D. Evaluasi Diagnostik
Evaluasi gas darah arteri menunjukan pH kurang dari 7,35 dan PaCO 2 lebih besar dari 42
mmHg pada asidosis akut. Bila kompensasi telah terjadi secara sempurna (retensi
bikarbonat oleh ginjal), pH arteri mungkin dalam batasan normal lebih rendah. Bergantung
pada etiologi dari asidosis respiratorik tindakan diagnostik lain dapat mencakup evaluasi
elektrolit serum, rontgen dada untuk menentukan segala penyakit pernapasan, dan skrin
obat jika diduga terjadi takar lajak obat. Pemeriksaan EKG untuk mengidentifikasi segala
keterlibatan jantung sebagai akibat PPOK mungkin juga tampak.
E. Penatalaksanaan
Pengobatan diarahkan untuk memperbaiki ventilasi; tindakan yang pasti berada sesuai
dengan penyebab ketidakadekuatan ventilasi. Preparat farmakologi digunakan sesuai
indikasi. Sebagai contoh, bronkodilator membantu menurunkan spasme bronkhial, dan
antibiotik yang digunakan untuk infeksi pernapasan. Tindakan hygiene pulmonari dilakukan,
ketika diperlukan, untuk membersihkan saluran pernapasan dari mukus dan drainase pluren.

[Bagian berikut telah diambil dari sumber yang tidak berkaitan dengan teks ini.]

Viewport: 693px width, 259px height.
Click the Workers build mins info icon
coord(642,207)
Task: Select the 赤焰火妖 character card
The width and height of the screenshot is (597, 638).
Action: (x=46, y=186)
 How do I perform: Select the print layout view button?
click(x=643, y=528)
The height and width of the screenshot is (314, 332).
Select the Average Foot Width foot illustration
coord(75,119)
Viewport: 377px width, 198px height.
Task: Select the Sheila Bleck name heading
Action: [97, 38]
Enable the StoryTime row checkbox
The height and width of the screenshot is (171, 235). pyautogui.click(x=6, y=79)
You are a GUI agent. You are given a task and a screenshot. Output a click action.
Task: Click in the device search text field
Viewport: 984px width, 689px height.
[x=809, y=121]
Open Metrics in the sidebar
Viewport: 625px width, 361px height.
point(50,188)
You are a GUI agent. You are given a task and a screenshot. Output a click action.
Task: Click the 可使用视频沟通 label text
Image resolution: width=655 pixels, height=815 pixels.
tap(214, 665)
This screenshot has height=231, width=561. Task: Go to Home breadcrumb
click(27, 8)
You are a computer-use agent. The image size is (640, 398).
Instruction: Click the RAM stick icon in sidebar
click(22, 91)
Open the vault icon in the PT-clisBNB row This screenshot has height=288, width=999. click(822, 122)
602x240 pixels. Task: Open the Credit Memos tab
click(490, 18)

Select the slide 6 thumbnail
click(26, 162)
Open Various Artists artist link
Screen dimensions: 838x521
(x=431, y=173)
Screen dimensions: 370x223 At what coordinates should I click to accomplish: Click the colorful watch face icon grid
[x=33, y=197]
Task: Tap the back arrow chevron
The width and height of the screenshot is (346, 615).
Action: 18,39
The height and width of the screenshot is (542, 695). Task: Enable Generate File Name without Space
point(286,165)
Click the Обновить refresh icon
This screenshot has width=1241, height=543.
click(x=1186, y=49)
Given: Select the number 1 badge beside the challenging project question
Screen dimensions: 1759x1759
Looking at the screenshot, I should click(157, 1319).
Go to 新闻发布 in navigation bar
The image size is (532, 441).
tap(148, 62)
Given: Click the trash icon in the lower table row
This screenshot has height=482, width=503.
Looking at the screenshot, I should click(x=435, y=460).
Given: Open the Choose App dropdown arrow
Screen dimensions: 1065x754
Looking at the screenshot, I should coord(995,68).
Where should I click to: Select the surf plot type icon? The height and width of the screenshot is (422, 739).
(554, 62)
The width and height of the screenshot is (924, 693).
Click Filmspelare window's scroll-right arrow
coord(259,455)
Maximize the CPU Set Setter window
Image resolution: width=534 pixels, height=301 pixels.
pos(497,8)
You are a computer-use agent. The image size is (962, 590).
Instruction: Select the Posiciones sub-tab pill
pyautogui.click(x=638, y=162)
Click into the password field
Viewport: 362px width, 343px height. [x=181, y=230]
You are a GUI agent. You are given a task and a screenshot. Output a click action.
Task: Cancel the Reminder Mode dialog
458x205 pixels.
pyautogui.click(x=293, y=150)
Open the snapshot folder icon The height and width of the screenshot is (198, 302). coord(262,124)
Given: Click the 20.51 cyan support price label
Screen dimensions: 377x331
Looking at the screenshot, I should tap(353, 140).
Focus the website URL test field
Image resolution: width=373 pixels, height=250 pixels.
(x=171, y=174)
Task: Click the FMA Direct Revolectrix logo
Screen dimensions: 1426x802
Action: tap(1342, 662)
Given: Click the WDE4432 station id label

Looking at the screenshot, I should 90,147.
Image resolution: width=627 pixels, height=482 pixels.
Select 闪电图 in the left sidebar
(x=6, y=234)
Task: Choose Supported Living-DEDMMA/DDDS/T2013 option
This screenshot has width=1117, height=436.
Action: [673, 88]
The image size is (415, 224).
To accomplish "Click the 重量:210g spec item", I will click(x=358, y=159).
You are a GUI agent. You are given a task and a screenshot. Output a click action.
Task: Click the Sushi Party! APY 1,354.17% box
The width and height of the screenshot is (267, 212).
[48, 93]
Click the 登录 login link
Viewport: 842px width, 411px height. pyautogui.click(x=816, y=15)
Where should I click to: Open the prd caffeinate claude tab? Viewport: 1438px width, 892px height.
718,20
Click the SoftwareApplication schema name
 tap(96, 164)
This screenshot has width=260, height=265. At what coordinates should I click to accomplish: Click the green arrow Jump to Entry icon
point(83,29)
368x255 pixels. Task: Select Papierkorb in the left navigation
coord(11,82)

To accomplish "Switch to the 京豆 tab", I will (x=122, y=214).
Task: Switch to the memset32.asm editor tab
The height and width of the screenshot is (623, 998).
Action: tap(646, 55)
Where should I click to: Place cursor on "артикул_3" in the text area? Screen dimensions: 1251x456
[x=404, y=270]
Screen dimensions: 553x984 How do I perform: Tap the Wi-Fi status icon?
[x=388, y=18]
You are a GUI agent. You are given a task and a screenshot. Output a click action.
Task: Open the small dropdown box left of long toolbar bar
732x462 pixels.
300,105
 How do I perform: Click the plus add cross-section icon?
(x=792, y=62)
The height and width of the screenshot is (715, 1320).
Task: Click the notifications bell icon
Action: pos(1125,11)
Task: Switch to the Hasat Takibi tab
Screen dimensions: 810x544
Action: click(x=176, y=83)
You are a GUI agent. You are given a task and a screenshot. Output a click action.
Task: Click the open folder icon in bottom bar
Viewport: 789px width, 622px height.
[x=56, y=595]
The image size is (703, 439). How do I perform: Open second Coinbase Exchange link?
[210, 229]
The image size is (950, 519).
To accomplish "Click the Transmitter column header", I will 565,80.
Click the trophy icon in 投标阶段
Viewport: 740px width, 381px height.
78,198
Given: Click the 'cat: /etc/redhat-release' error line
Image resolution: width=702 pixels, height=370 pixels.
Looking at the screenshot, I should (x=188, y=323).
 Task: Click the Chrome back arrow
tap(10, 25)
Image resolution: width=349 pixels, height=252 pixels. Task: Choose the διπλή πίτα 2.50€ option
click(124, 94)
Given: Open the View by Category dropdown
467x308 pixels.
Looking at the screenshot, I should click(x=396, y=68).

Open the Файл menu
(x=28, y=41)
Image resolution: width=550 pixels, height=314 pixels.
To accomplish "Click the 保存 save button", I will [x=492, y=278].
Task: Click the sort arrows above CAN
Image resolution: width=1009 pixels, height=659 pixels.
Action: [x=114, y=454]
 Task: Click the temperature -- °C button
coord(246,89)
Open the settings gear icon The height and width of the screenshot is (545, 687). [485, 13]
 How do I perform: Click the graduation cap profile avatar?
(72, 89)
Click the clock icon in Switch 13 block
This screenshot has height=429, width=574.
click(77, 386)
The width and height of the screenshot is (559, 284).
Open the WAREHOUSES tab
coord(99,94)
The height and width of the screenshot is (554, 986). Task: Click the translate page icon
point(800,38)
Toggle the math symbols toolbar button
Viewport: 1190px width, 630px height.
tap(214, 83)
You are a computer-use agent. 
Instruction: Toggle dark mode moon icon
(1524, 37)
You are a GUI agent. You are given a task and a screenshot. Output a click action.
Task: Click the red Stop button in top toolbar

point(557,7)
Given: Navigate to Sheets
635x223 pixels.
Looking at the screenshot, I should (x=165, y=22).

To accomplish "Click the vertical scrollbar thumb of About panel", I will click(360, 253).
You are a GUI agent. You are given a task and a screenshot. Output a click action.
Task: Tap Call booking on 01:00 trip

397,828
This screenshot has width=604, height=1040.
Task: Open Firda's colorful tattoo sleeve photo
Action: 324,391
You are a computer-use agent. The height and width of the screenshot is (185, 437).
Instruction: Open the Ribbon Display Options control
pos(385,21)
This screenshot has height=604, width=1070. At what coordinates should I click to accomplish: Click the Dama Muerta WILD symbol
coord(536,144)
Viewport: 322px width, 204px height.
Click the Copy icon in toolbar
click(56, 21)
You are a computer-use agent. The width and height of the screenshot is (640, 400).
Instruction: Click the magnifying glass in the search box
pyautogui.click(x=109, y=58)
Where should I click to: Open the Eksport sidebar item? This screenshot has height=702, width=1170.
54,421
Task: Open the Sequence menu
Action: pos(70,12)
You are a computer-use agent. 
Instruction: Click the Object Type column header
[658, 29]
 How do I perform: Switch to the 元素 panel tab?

Hidrasi yang adekurat (2-3 1/hari) di indikasikan untuk menjaga membran mukosa tetap
lembab dan karenanya memfasilitasi pembuangan sekresi. Oksigen suplemen diberikan bila
diperlukan. Ventilasi mekanik, yang digunakan secara waspada dapat memperbaiki ventilasi
pulmonari. Penggunaan ventilasi mekanik yang tidak bijaksana dapat menyebabkan eksresi
karbondioksida yang demikian cepat sehingga ginjal tidak mampu untuk mengeliminasi
kelebihan biokarbonat dengan cukup cepat untuk mencegah alkalosis dan kejang. Untuk
alasan ini, kenaikan PaCO2 harus diturunkan secara lambat. Membaringkan pasien dalam
posisi semifowler memfasilitasi ekspansi dinding dada.
2.2.3.1 Asidosis Respiratorik Akut
Respon kompensasi terhadap peningkatan PaCO2 secara akut (6-12 jam) adalah terbatas.
Sistem penyangga yang berperan secara primer dilakukan oleh hemoglobin dan pertukaran
H+ ekstraseluler dengan Na+ dan K+ dari tulang dan kompartemen cairan interstisial. Respon
ginjal untuk mempertahankan bikarbonat dalam jumlah lebih sangat terbatas pada keadaan
yang akut. Sebagai hasilnya, [HCO3-] plasma meningkat hanya sekitar 1 mEq/L untuk setiap
peningkatan 10 mmHg dari PaCO2 di bawah 40 mmHg.
2.2.3.2 Asidosis Respiratorik Kronis
Kompensasi ginjal yang maksimal menandakan terjadinya asidosis respiratorik kronis.
Kompensasi ginjal dapat dinilai hanya setelah 12-24 jam dan mungkin mencapai maksimal
setelah 3-5 hari. Selama waktu itu, peningkatan PaCO2 yang bertahan sejak lama
menyebabkan kompensasi ginjal yang maksimal. Selama asidosis respiratorik kronis,
[HCO3-] plasma meningkat sekitar 4 mEq/L untuk setiap peningkatan 10 mmHg dari
PaCO2 dibawah 40 mmHg.
Pemberian oksigen harus dilakukan dengan sangat waspada pada pasien yang mengalami
retensi CO2 dimana terjadi hipoksia ketimbang hiperkapnea yang mengstimulasi ventilasi.